There was a time when Meta was synonymous with VR. The company literally renamed itself from Facebook to Meta to signal that the metaverse was the future. Mark Zuckerberg appeared in VR demos at every keynote. Reality Labs burned through billions of dollars a year building headsets, platforms, and virtual worlds. The Quest 2 became the best-selling VR headset of all time.
Fast forward to 2026, and the picture looks very different.
The layoffs
Meta reportedly cut 10% of Reality Labs staff earlier this year. That's on top of previous rounds of cuts that have been steadily shrinking the VR division since 2023. The people being let go aren't contractors or support staff. They're engineers and designers who were building the VR products Meta staked its identity on.

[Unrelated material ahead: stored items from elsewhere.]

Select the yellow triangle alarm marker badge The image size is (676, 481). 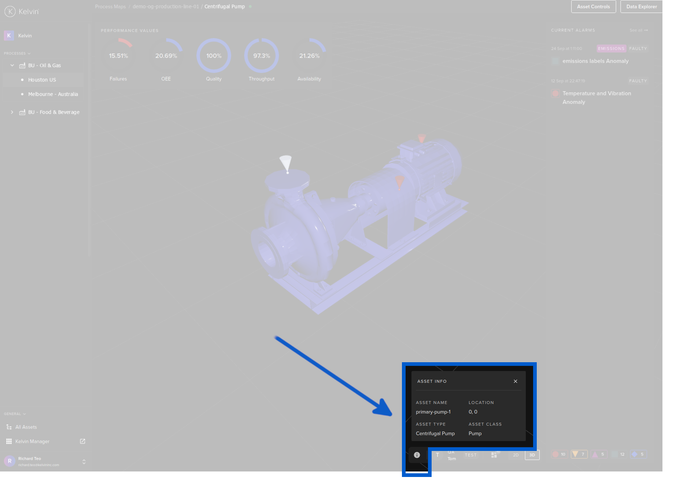tap(578, 454)
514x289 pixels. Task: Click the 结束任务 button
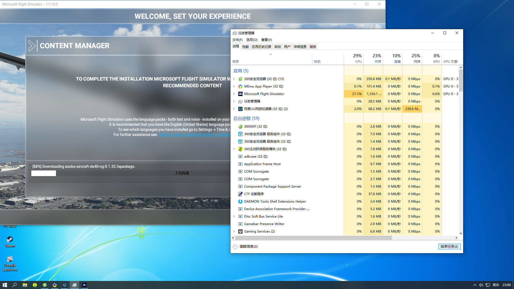449,246
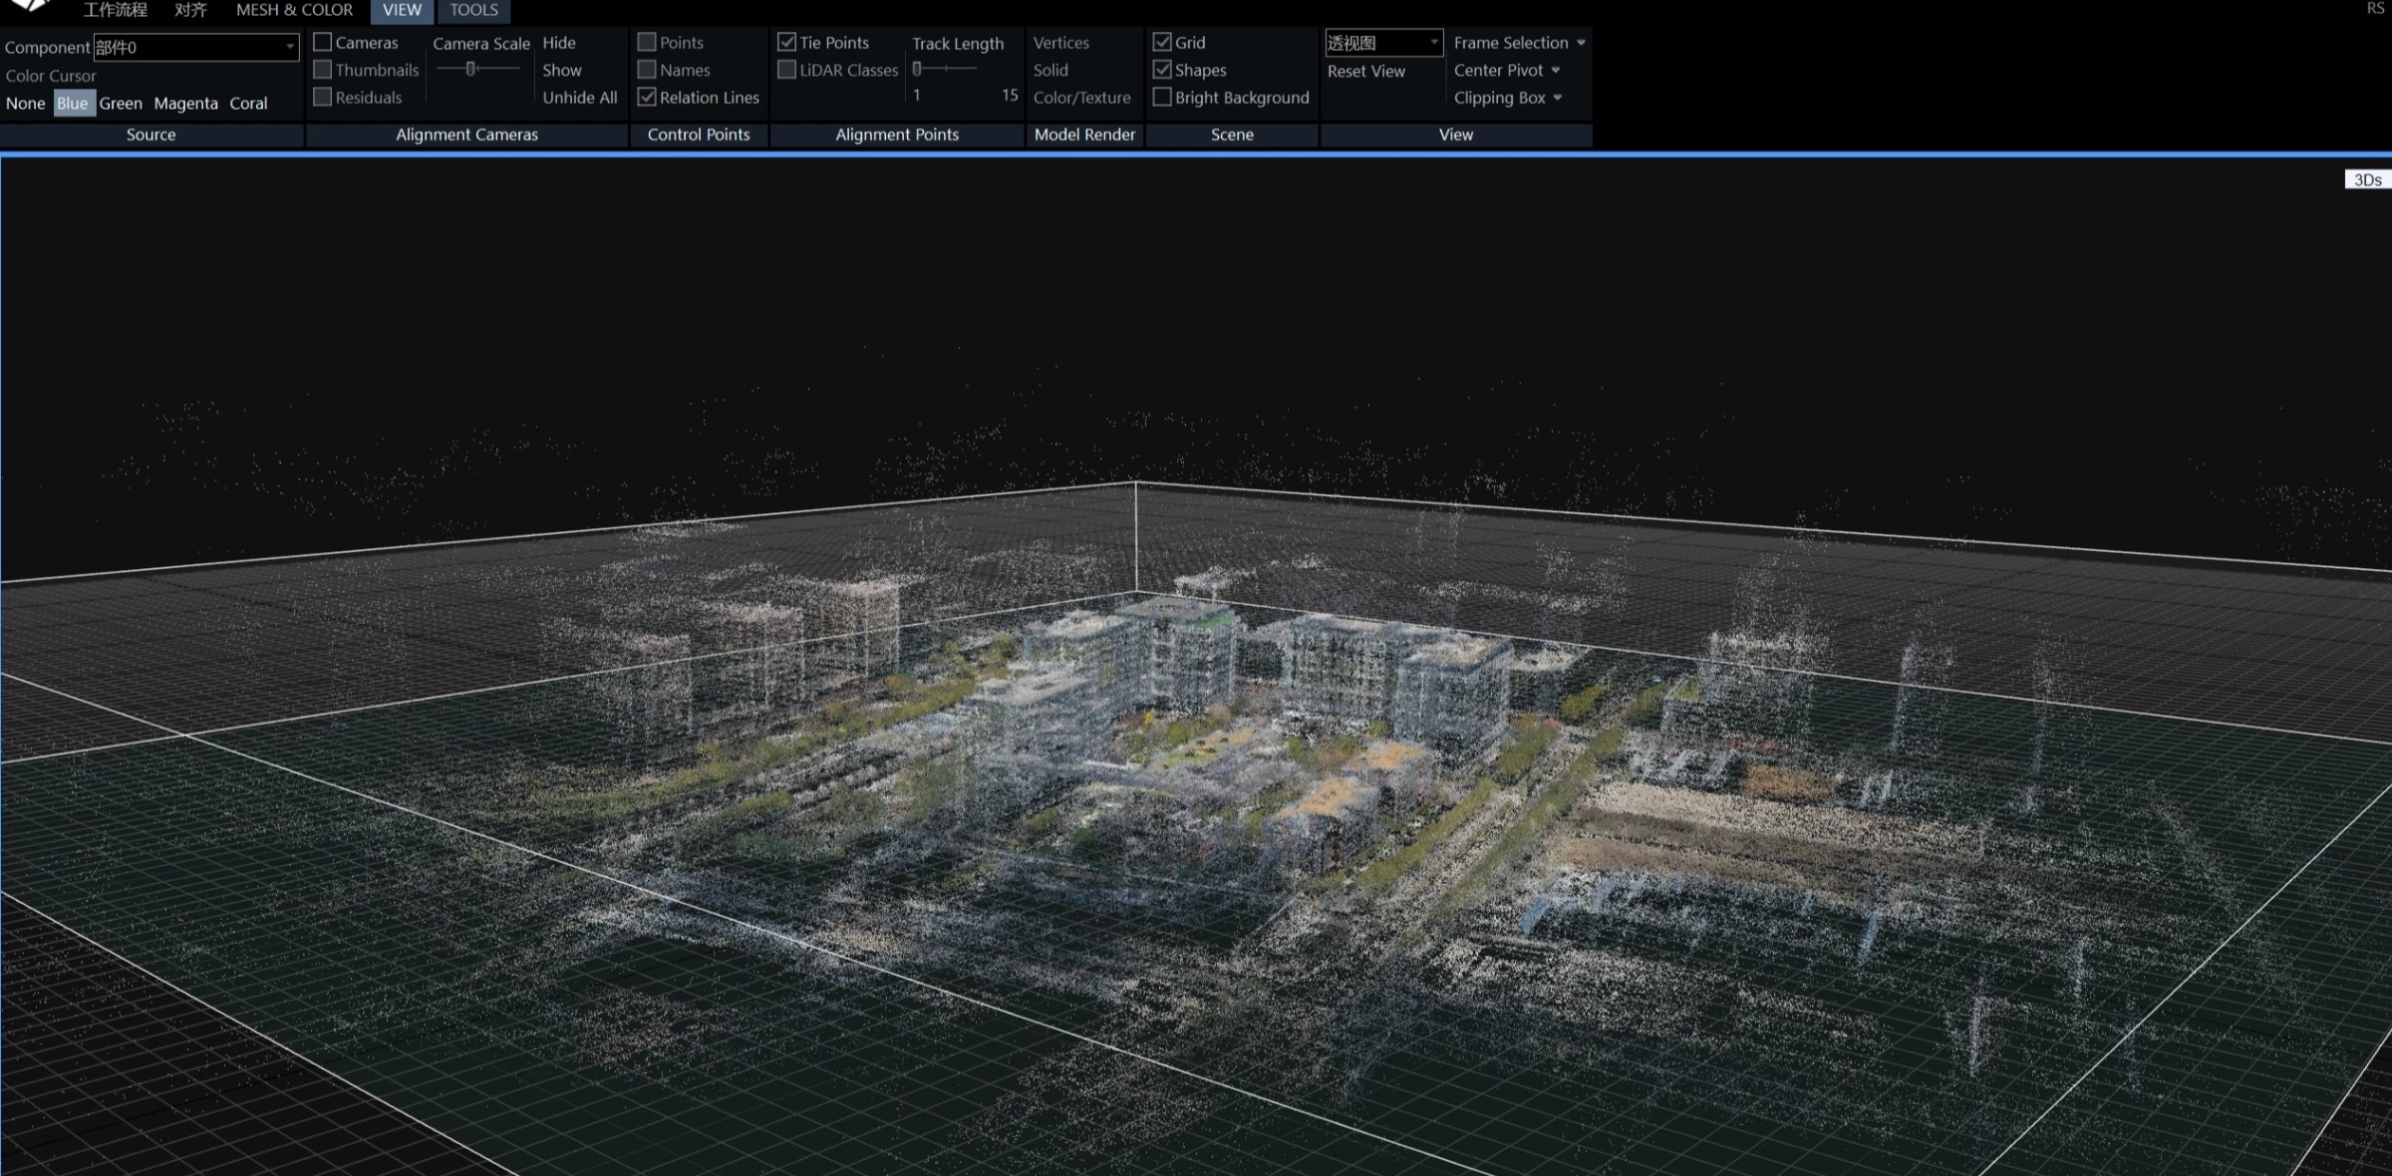2392x1176 pixels.
Task: Open the Component selection dropdown
Action: pyautogui.click(x=289, y=47)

Layoffs happen at every tech company, but the pattern here tells a story. Meta isn't trimming fat. It's restructuring around a different vision.

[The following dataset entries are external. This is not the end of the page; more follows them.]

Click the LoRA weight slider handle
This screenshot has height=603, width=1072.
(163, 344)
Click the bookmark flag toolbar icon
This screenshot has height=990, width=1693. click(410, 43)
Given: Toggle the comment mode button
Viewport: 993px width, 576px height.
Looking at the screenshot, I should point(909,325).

Horizon Worlds goes mobile
In one of the most telling moves, Meta announced that Horizon Worlds would go "almost exclusively mobile." The VR social platform that was supposed to be the metaverse's living room is being rebuilt as a mobile app. VR support was initially set to be shut down entirely before Meta reversed course after community backlash.
Think about what that means. Meta's own flagship social VR product is pivoting away from VR. If Meta doesn't believe people will hang out in VR, why would anyone else?
Third-party headsets on hold
Meta also paused its Horizon OS third-party headset program. The idea was that other manufacturers like Asus and Lenovo would build headsets running Meta's software, creating an Android-style ecosystem. That's now on indefinite hold so Meta can "focus on building world-class first-party hardware."
Reading between the lines, Meta is consolidating. Fewer products, fewer partnerships, fewer bets on VR as a platform.
The real priority: AI wearables
While VR is getting cut, Meta's AI wearables division is growing. Ray-Ban Meta smart glasses sold over 7 million units through EssilorLuxottica. A Meta smartwatch codenamed "Malibu 2" is reportedly in development. The company is hiring designers from Apple to work on lightweight AI-powered glasses.
This is where Meta's future is heading. Not VR headsets, but AI glasses that look normal and do useful things. Less metaverse, more useful AI assistant on your face. It's a pragmatic shift, and it might be the right call, but it's a far cry from the metaverse vision that defined the company for years.
What it means for VR
Meta's slow retreat from VR doesn't mean VR is dead. The Quest 3 and 3S are still excellent headsets with a massive library. But it does mean the company that was pouring the most money into VR content and platform development is pulling back. That creates a vacuum.
Valve is stepping in with Steam Frame. Google is pushing Android XR. Apple has Vision Pro. Samsung has Galaxy XR. The VR industry isn't going away, but Meta is no longer leading the charge. And that shift changes the dynamics of the entire market.
The company that bet everything on virtual reality is now betting on something else. Whether that's a smart pivot or an admission of failure depends on what happens next. Either way, the metaverse era at Meta is winding down.